Pemerintah Didesak Menerapkan Larangan Penggunaan GPS Saat Berkendara

news24xx


Ilustrasi Penggunaan GPSIlustrasi Penggunaan GPS

NEWS24.CO.ID - Kepala Pusat Transportasi dan Logistik (Pustral) Universitas Gadjah Mada Yogyakarta, Nur Yuwono, mengatakan bahwa masyarakat harus mematuhi putusan Mahkamah Konstitusi (MK) yang menegaskan larangan menggunakan Global Positioning System atau GPS yang dipasang di smartphone saat mengemudi, sebagai kebijakan hukum.

Meskipun RUU tersebut menyebabkan polemik, khususnya di antara pengemudi taksi online dan lainnya, peraturan tersebut merupakan preseden yang mengikat yang tidak dapat diganggu. "Keputusan telah dikeluarkan oleh MK, jadi apakah masyarakat suka atau tidak, peraturan tentang penggunaan GPS harus diberlakukan," kata Nur hari ini, 8 Februari.

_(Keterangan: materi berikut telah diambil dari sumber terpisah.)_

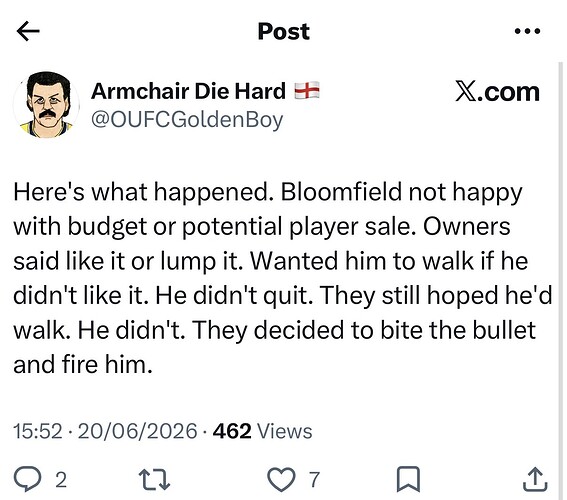This screenshot has height=500, width=567.
Task: Click the post body text about Bloomfield
Action: (x=282, y=278)
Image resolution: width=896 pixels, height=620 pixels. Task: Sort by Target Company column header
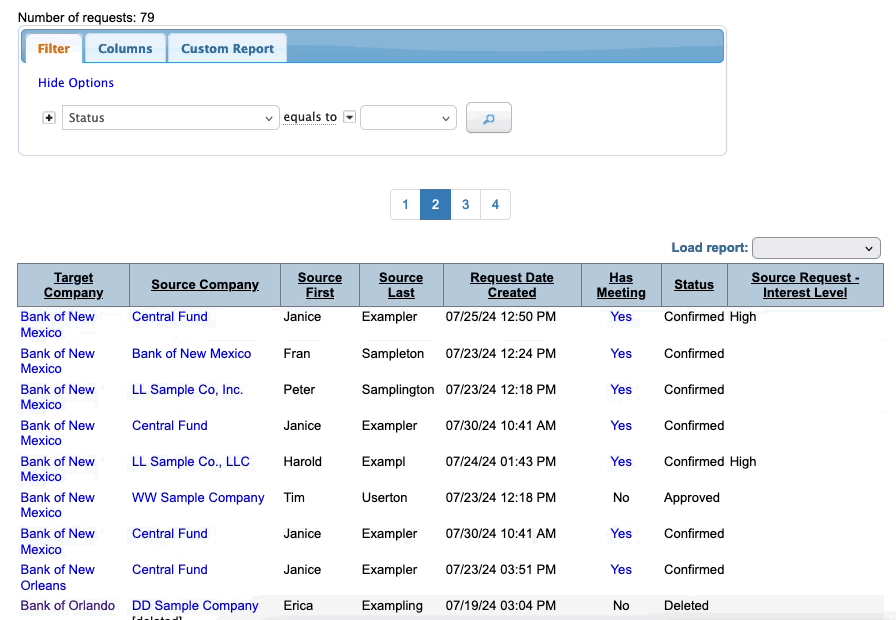point(73,285)
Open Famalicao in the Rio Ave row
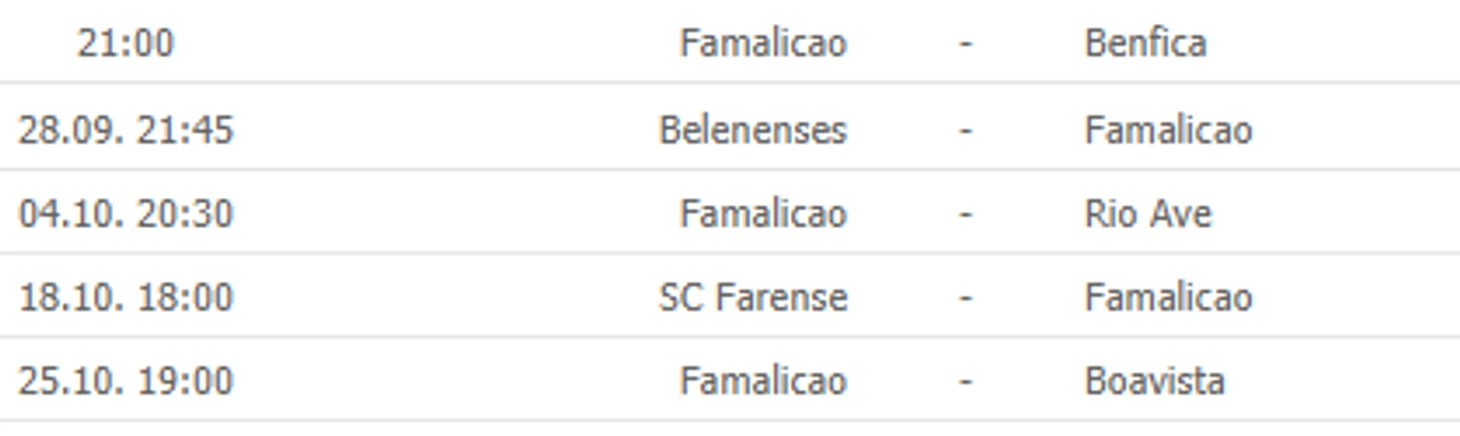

Namun, lanjut Nur, peraturan tersebut harus dengan jelas menunjukkan batas-batas penggunaan GPS saat mengemudi sebagai tujuan awal yang bertujuan demi keselamatan pengemudi.

"Apa contoh penggunaan GPS yang dilarang, larangan menggunakan GPS saat berada di atas kapal atau GPS yang dipasang pada mobil karena sekarang banyak mobil telah ditampilkan dengan sistem GPS," tambahnya.

Lebih lanjut Nur mengimbau kepada mereka yang menentang larangan menggunakan GPS saat mengemudi untuk mendesak pemerintah untuk menjelaskan kepada publik tentang setiap poin dari peraturan tersebut.